The Neuronpedia demo is live, and teortaxesTex's screenshot shows a web UI with verbal report, directed modulation, multi-hop reasoning, versus logit-lens, and free-chat tabs. NeelNanda5's review called the paper the best evidence yet for model working memory during a forward pass. The most useful screenshot is the ugly safety one: a model trained to sabotage code lights up fake, secretly, and fraud before emitting ordinary-looking code, according to AnthropicAI's full thread.

J-space

In AnthropicAI's launch thread, global workspace theory is the reference point: a small privileged workspace makes some internal information available for report, modulation, and flexible reasoning.
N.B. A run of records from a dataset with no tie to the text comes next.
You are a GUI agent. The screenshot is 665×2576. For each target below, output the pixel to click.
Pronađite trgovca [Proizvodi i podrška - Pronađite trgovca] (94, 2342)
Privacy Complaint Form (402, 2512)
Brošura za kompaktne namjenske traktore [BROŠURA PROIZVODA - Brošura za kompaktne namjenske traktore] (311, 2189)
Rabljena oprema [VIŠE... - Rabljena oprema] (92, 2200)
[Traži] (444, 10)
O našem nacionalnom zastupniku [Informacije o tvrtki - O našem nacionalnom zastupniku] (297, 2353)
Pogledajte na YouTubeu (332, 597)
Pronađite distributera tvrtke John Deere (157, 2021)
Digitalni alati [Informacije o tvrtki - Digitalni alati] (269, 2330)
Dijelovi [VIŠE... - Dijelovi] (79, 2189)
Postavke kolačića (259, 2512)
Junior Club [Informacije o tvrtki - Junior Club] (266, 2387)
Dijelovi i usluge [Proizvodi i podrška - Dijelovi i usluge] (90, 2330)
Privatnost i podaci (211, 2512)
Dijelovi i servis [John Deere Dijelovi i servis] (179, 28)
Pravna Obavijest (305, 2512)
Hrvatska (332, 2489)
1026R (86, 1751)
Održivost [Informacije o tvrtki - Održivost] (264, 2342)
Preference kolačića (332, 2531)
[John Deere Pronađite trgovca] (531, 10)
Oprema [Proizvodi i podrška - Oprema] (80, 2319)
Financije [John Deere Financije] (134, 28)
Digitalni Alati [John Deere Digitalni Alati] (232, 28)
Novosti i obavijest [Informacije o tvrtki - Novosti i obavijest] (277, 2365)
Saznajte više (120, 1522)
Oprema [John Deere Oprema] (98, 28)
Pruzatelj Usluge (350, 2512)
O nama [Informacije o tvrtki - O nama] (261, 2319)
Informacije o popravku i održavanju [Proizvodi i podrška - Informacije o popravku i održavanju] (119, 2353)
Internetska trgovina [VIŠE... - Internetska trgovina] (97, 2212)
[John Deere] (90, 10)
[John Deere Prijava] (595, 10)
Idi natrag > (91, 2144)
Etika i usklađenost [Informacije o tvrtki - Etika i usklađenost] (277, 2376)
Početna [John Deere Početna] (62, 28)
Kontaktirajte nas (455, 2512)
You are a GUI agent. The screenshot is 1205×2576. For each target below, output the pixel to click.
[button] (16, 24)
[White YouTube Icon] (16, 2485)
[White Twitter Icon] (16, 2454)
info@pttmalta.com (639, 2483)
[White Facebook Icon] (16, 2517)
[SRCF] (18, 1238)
AnthropicAI says Claude's J-space is named after the Jacobian method used to find it. It lives in internal neural activations, not in sampled tokens, and lets the model carry concepts without writing them down.

The paper maps the analogy onto five functional properties, shown in scaling01's figure screenshot:

  1. Verbal report, the model can report what is in the workspace.
  2. Directed modulation, the model can hold a task concept while writing unrelated text.
  3. Internal reasoning, intermediate concepts appear before the final answer.
  4. Flexible generalization, a swapped concept propagates through related facts.
  5. Selectivity, routine processing continues when the workspace is disrupted, while harder reasoning degrades.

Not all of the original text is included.